TEXTAUSZUG |
§ §
Mit der Verbannung König Ottos im Jahre 1862 unterbrach der griechische Staat das ihm gewährte Stipendium. Daraufhin übernahm der reiche griechische Baron Simon von Sina, Botschafter Griechenlands in Wien, die Studienkosten von Lytras.
Im Sommer 1865, wenige Zeit vor seiner Rückreise nach Griechenland, traf er erstmals seinen späteren Freund Nikolaus Gysis, der kurz zuvor in München angekommen war, um ebenfalls an der Seite von Piloty zu studieren. Gemeinsam mit Gysis besuchten sie in dieser Zeit Kunstausstellungen, Museen und malerische Dörfer Bayerns.
§ §
[Zeigeeinträge zu Dokumenten und Screenshots]
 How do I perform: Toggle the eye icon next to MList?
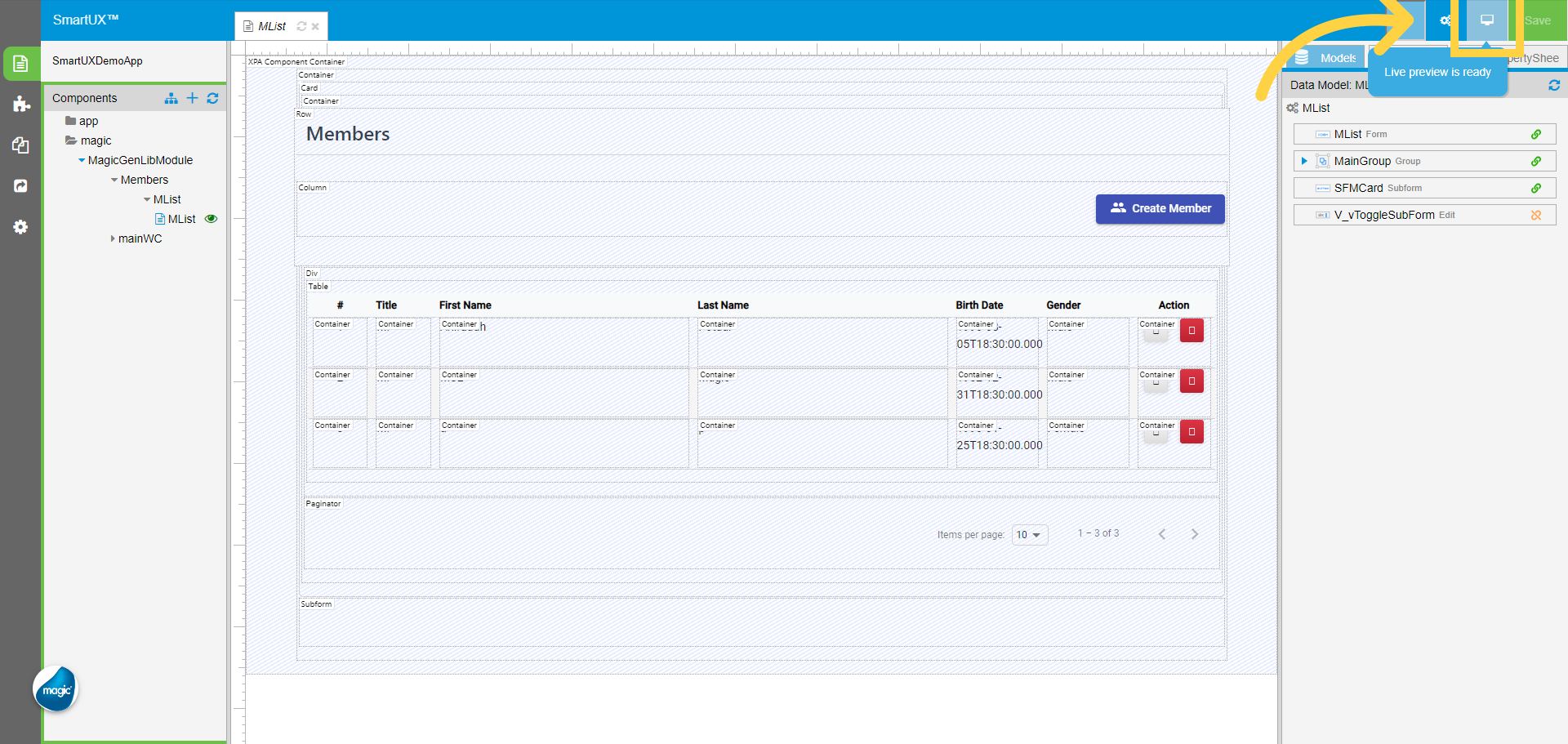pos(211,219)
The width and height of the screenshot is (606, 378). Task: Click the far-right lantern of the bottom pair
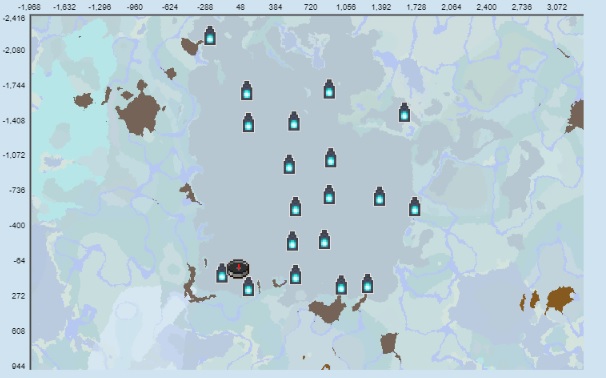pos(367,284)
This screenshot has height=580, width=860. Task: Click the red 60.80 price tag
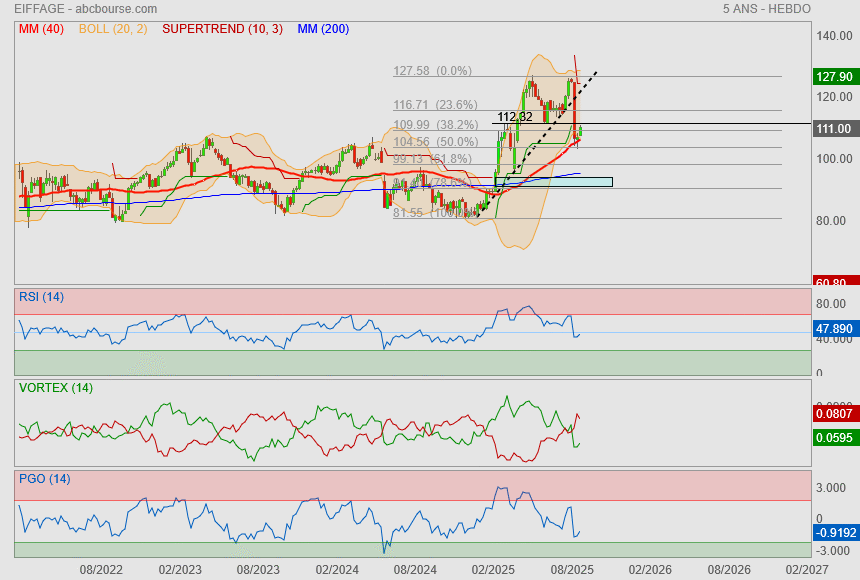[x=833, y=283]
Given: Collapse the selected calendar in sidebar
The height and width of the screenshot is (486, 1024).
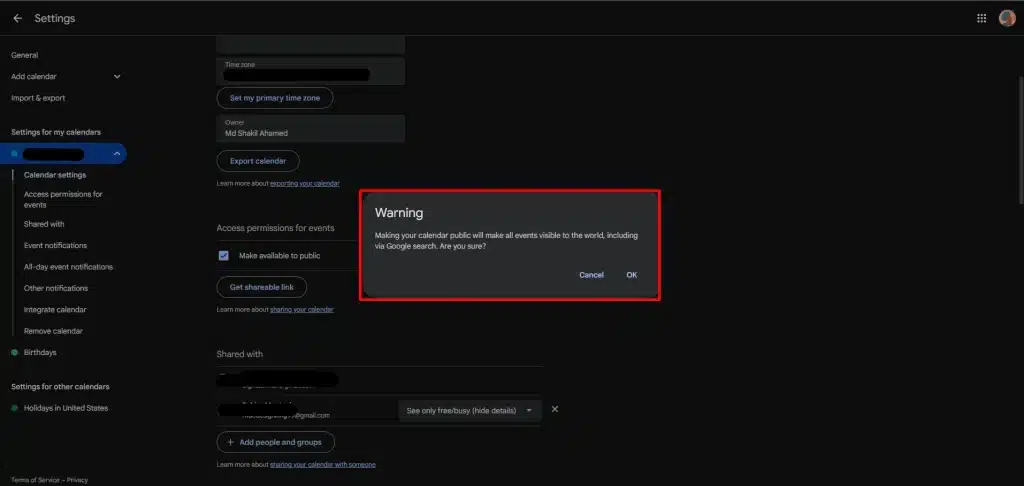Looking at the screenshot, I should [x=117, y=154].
§ §
AUFGABENSTELLUNG |
Übernimm aus dem Textauszug über Lytras wortgetreu den Abschnitt, der mit den Worten „Mit der Verbannung“ beginnt und mit „malerische Dörfer Bayerns.“ endet. Die Auflistung hat mit dem Textauszug nichts zu tun.

ERGEBNIS DER ÜBUNG |
Mit der Verbannung König Ottos im Jahre 1862 unterbrach der griechische Staat das ihm gewährte Stipendium. Daraufhin übernahm der reiche griechische Baron Simon von Sina, Botschafter Griechenlands in Wien, die Studienkosten von Lytras.
Im Sommer 1865, wenige Zeit vor seiner Rückreise nach Griechenland, traf er erstmals seinen späteren Freund Nikolaus Gysis, der kurz zuvor in München angekommen war, um ebenfalls an der Seite von Piloty zu studieren. Gemeinsam mit Gysis besuchten sie in dieser Zeit Kunstausstellungen, Museen und malerische Dörfer Bayerns.